The sequence from 7 and glycerol moiety to 12 was altered from the one we previously reported for preparing a straight-chain analogue 1.^¹0,¹¹ At the step of the connection of chain moiety and protected glycerol in the previous study, we used 1-trityl-3-p-methoxybenzoyl-sn-glycerol, which was prepared by starting from 1,2-isopropylidene-sn-glycerol in three steps.
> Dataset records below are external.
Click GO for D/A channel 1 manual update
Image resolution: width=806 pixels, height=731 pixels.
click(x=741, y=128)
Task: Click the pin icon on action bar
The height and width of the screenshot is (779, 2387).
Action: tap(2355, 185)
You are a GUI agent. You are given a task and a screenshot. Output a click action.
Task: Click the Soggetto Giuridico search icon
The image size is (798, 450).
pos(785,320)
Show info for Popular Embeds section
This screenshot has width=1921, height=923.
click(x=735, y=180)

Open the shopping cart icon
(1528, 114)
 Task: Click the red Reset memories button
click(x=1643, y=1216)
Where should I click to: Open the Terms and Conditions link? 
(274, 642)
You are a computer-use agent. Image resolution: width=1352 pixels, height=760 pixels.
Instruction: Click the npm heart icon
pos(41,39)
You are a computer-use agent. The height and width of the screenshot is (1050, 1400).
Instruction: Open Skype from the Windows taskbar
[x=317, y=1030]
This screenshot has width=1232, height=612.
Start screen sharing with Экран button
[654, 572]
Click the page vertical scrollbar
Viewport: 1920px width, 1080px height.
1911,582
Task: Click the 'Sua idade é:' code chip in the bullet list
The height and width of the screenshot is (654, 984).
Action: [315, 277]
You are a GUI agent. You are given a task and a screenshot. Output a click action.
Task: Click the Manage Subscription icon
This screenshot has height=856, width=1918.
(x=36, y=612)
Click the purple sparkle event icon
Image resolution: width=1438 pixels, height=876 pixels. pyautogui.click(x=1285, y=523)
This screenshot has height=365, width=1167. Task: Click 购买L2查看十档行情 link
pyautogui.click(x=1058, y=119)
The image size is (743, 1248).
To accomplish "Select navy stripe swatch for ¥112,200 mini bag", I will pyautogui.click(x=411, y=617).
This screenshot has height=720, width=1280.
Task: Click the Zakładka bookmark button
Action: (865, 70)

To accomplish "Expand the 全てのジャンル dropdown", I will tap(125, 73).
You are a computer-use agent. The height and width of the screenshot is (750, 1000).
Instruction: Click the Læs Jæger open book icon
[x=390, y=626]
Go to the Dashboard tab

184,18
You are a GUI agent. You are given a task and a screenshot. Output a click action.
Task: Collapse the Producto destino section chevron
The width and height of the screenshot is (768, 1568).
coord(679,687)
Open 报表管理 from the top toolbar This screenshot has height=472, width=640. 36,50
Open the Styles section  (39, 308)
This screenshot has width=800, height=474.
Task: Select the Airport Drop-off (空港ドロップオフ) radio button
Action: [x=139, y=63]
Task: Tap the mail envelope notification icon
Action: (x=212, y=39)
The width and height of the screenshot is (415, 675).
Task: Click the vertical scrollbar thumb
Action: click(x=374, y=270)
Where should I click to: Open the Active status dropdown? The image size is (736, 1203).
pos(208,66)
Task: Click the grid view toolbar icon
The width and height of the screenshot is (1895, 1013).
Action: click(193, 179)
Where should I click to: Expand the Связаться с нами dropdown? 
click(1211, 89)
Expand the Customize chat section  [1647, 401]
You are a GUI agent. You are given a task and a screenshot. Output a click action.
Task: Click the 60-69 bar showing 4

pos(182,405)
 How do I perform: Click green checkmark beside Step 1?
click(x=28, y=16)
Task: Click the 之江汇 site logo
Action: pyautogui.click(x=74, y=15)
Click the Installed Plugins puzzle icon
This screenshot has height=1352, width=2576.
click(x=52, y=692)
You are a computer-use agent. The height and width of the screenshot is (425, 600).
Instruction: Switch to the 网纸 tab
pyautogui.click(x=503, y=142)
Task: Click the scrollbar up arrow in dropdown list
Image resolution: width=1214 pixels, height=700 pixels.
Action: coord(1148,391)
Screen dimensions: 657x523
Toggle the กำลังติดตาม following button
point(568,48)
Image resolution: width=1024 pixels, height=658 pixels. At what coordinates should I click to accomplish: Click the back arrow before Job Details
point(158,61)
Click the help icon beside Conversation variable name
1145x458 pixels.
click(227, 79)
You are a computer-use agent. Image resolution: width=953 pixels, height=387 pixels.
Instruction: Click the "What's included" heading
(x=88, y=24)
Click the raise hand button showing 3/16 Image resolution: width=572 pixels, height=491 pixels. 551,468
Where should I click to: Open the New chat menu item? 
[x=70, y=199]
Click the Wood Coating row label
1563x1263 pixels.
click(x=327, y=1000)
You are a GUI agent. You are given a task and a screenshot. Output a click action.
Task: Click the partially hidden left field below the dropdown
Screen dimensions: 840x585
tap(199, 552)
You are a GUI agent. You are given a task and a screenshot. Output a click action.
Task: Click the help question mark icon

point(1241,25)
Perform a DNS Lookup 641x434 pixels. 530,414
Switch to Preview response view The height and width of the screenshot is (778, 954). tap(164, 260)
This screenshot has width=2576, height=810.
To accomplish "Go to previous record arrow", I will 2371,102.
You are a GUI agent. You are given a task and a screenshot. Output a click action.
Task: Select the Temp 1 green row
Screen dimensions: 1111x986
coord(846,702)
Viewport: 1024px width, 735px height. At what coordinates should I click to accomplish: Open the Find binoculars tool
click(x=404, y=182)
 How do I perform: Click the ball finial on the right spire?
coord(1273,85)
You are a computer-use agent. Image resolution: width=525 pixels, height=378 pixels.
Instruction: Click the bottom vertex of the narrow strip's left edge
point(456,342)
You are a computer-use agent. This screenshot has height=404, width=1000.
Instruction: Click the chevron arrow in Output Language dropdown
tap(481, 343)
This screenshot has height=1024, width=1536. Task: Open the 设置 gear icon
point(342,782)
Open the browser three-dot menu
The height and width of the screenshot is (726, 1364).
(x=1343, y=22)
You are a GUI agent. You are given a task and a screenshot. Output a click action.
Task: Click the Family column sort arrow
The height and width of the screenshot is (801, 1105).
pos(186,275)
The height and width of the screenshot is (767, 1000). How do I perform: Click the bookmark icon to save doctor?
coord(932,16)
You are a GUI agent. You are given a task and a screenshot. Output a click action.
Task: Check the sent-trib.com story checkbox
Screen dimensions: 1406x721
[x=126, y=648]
Through this modification, several protection-deprotection steps could be omitted. The order in which the chains was introduced into the glycerol moiety was also changed. This change would cause an increase in the steric hindrance around the secondary hydroxy groups during the Williamson reaction sequence; however, the reaction proceeded without difficulties even though the yield of 12 was somewhat lower.

Purification of 2 was conduced on an LC-908 instrument (Japan Analytical Industries) equipped with a JAIGEL-GS310 column [eluent, CHCl₃-MeOH = 1:2 (v/v)].
Colorless gummy oil. ^¹H NMR (400 MHz, CDCl₃-CD₃OD = 2:1): δ = 1.30 (28 H, br s), 1.41 (12 H, br s), 1.52 (20 H, br s), 1.97-2.01 (16 H, t, J = 7.6 Hz), 2.27 (8 H, br m), 3.23 (18 H, s), 3.38-3.49 (6 H, m), 3.55-3.61 (12 H, m), 3.88 (4 H, br s), 4.25 (4 H, br s), 4.70 (8 H, br s). ESI-MS (TOF): m/z = 1350 [M + Na⁺], 1328 [M + H⁺].